La “rivoluzione culturale” in Palestina è ancora molto lontana
10 Maggio 2010
Nel fine settimana l’Autorità nazionale palestinese si è riunita decidendo di riprendere il dialogo, per ora indiretto, con Israele: i "proximity talks". La mediazione dell’inviato speciale americano Mitchell ha ottenuto quindi il primo risultato concreto da quando è iniziata la politica obamiana dei piccoli passi: sbloccare lo status quo successivo a "Piombo Fuso", la guerra di Gaza, che aveva interrotto i rapporti fra le rispettive diplomazie, e ricreare le condizioni per le trattative del processo di pace. Hamas, che continua a controllare la Striscia, ha contestato duramente la decisione di Abu Mazen. La spaccatura all’interno del mondo palestinese, dunque, non è finita. Esistono "due" palestine, ognuna con la sua politica verso Israele.

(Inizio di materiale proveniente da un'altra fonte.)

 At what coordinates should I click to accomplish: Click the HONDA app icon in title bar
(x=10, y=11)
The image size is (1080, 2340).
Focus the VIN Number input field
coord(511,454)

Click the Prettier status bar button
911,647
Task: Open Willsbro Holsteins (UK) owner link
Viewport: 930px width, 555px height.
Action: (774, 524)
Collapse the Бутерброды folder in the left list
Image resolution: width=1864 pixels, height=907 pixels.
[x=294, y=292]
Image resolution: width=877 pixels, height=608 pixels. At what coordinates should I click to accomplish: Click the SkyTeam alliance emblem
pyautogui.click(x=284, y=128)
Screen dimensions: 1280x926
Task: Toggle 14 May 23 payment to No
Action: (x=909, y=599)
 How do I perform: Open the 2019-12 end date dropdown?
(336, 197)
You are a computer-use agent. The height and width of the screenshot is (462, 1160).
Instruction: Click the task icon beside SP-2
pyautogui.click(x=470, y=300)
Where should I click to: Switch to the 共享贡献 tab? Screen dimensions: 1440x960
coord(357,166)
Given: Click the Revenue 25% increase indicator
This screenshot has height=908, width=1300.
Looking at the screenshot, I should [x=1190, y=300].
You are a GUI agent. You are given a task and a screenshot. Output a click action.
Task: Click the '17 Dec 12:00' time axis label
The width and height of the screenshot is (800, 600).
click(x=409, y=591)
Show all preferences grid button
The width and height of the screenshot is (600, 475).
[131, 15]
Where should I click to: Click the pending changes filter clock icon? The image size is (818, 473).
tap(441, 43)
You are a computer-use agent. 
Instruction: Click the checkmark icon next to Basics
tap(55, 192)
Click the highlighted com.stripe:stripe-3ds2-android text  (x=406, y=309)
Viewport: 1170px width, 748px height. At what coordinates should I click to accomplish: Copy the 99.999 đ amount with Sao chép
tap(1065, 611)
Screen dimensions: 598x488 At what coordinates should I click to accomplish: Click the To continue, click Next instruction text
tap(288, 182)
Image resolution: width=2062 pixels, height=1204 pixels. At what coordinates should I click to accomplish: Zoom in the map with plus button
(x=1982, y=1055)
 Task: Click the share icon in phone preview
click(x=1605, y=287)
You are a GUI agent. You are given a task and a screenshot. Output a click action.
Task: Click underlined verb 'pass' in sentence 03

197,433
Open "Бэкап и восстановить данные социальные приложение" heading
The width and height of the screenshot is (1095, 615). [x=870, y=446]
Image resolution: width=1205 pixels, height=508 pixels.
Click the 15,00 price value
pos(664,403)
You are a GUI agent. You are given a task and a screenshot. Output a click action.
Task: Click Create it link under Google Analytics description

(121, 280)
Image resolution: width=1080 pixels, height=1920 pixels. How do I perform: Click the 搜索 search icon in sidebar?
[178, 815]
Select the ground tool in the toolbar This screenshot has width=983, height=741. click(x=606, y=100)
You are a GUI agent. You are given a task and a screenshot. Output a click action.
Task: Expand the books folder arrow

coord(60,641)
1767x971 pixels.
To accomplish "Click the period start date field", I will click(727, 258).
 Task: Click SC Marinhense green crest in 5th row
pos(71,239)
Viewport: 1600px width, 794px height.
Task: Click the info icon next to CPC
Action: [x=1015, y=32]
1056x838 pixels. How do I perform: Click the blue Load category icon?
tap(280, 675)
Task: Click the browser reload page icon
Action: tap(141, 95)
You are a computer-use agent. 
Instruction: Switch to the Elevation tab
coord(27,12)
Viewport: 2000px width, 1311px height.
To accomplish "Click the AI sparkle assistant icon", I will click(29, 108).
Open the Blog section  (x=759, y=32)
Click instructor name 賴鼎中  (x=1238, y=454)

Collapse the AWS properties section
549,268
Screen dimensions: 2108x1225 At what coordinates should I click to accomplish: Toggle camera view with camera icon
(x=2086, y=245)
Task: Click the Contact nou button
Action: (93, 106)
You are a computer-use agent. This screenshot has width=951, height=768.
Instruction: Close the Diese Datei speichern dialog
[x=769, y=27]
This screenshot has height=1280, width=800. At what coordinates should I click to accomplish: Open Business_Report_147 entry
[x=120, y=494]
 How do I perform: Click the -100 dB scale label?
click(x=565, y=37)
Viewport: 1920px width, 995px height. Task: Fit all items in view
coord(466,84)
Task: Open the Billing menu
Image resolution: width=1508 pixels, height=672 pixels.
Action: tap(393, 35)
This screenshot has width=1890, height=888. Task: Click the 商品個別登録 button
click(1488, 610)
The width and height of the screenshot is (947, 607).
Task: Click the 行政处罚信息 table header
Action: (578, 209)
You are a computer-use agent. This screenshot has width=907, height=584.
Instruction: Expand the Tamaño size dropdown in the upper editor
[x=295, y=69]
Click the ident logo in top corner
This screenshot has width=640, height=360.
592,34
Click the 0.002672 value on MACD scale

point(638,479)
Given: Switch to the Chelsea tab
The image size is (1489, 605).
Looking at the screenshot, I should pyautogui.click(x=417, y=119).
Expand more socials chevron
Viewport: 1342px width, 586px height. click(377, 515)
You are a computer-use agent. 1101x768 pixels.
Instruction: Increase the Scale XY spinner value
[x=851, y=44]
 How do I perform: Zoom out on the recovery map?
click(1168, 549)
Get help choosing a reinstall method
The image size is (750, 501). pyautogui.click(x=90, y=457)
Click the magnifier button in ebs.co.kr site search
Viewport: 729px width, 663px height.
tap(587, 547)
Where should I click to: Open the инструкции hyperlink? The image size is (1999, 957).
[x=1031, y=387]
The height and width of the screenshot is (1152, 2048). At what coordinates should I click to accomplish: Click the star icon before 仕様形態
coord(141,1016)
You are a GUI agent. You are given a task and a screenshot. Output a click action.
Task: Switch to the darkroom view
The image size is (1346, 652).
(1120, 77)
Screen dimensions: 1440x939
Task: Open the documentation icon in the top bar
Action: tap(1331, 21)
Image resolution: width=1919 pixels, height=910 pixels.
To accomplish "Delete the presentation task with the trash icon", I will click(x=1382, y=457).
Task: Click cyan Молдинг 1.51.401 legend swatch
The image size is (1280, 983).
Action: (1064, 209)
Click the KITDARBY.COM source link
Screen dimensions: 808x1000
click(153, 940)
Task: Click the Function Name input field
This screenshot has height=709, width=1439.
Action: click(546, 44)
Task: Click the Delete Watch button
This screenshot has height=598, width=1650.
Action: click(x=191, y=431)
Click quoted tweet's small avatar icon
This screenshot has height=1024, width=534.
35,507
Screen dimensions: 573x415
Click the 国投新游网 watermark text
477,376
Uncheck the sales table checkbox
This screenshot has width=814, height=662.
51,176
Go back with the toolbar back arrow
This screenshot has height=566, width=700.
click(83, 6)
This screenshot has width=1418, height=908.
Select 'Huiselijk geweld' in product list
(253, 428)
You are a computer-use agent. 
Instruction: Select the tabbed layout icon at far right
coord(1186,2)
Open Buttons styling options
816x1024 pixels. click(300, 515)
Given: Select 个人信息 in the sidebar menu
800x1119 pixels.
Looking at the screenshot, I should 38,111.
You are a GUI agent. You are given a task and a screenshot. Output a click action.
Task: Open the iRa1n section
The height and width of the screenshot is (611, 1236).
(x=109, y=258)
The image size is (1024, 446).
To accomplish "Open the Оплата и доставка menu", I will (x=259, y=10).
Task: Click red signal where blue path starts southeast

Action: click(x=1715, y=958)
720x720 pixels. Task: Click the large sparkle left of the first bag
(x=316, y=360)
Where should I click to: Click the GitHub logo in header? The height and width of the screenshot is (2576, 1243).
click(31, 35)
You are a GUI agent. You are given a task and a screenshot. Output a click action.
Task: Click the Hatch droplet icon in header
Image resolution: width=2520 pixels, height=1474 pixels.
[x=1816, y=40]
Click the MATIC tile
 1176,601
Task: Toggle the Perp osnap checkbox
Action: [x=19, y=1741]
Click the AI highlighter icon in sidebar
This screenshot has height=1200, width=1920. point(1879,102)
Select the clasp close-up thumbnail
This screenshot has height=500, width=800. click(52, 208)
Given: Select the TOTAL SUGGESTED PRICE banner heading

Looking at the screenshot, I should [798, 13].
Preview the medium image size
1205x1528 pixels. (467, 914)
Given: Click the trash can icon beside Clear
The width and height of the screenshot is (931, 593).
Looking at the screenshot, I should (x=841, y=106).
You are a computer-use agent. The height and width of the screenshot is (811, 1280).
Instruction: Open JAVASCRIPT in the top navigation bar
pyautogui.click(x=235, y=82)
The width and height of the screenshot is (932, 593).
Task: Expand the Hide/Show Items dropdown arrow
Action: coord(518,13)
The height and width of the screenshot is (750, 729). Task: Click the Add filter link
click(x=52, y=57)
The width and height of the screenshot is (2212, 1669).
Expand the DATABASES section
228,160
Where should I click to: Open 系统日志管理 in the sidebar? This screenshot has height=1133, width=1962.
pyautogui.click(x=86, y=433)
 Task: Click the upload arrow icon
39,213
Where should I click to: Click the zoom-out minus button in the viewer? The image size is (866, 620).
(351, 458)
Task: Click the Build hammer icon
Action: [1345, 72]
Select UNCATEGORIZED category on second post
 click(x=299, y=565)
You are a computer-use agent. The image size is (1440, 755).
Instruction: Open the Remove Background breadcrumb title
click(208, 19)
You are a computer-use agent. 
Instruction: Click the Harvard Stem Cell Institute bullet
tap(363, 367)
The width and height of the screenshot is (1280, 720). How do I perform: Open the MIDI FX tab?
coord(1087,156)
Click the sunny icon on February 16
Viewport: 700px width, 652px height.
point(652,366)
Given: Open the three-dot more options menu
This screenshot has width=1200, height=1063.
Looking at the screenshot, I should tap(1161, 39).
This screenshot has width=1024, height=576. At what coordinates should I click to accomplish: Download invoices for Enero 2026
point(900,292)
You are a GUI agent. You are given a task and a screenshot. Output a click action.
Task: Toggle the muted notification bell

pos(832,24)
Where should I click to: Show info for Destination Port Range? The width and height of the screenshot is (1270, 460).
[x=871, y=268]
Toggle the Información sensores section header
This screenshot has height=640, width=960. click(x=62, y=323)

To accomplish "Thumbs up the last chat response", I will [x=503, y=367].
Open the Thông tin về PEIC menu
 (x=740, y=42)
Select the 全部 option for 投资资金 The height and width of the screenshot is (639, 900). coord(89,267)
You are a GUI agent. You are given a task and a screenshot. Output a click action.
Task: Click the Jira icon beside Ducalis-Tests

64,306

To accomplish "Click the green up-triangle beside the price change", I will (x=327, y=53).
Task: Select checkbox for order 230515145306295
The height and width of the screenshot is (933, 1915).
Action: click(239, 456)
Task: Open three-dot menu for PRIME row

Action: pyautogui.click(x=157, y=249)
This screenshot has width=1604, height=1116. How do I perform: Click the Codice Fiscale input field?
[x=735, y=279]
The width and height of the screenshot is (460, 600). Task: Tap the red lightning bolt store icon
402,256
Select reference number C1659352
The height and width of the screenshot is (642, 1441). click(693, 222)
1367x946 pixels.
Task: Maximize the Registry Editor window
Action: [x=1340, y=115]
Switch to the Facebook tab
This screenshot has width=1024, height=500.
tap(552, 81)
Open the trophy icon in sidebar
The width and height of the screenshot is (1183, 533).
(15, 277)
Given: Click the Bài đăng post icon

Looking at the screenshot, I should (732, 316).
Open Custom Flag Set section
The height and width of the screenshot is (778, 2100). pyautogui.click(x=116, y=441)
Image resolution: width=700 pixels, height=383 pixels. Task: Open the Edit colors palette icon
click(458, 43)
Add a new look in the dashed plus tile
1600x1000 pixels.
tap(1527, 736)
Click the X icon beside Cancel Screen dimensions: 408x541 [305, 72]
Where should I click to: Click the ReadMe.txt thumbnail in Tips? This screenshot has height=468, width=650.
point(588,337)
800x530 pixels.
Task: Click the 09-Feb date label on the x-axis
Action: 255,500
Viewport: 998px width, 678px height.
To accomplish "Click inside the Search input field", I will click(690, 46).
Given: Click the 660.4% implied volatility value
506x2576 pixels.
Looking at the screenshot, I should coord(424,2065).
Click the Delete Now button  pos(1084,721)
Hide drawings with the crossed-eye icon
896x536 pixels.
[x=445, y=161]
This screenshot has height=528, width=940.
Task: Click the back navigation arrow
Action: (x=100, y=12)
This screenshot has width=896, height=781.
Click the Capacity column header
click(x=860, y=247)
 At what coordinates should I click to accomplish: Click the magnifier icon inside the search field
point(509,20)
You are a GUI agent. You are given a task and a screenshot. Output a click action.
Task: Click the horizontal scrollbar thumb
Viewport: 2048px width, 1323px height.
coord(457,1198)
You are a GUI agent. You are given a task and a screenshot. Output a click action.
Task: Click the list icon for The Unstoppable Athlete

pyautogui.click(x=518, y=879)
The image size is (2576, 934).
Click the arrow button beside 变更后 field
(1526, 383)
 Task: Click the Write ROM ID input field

Nel corso di decenni, l’OLP è riuscita a fare molto per i palestinesi. E’ passata da una prima fase di "nativismo armato" ad una seconda fase partitica, nazionalista, in grado di promuovere la ‘causa’ a livello planetario, immune alle concessioni diplomatiche; poi, con la costituzione dell’Autorità Nazionale, si è cominciato a dare delle fondamenta istituzionali all’idea di Patria, costruendo un edificio ancora debole, ma che un giorno, come ha detto Netanyahu, diventerà lo stato palestinese.
Mitchell per adesso non si cura di Gaza, concentrandosi sulla West Bank, ma in realtà anche fra i negoziatori dell’ANP scarseggiano le idee nuovea. La stessa decisione di riprendere i talks sembra un modo per sfruttare la lentezze e le indecisioni americane: farsi avanti, mostrarsi disponibili al negoziato, per poi tirarsi indietro la momento giusto. Una strategia nota quella palestinese, un po’ meno se pensiamo agli Usa. Guardando le immagini dell’ultima riunione dell’ANP, quella in cui è stato dato il via libera ai talks, ci renderemo conto che l’età media dell’esecutivo di Abu Mazen è sulla sessantina d’anni, e anche di più, il che vuol dire che si tratta di uomini politici che appartengono, ideologicamente e dal punto di vista della loro storia personale, a una generazione vecchia, prigioniera di una visione datata del conflitto, che non è detto coincida più con i bisogni materiali del popolo palestinse.
I leader usano parole d’ordine stonate rispetto al vocabolario di cui avrebbe bisogno una moderna democrazia, nel momento in cui sta costituendo come stato. Perfino i "maverick" della politica palestinese, come l’intellettuale e attivista Barghouti (secondo solo ad Abu Mazen nelle ultime elezioni), che si definisce un nonviolento e viene corteggiato dalla grande stampa internazionale (di questi giorni una lunga intervista a Foreign Policy), ricorrono ai soliti cliché sulla resistenza palestinese: l’apartheid, un repertorio che non ha perso il suo appeal ma sembra ormai separato dall’attualità, dalle esigenze della Palestina di domani (quelle della crescita economica, ad esempio).
I giovani palestinesi lamentano l’incapacità delle classi dirigenti di trovare soluzioni nuove a problemi antichi. Il malumore cresce e questo potrebbe essere il segno che qualcosa è destinato a muoversi: una ‘rivoluzione democratica’ in Palestina? Riconoscere che Isreale è uno stato ebraico? Rompere l’unità palestinese puntando su un accordo separato che escluda Hamas? Sono solo alcune domande, nell’eventualità che i proximity talks possano sbocciare in un vero negoziato tra palestinesi e israeliani.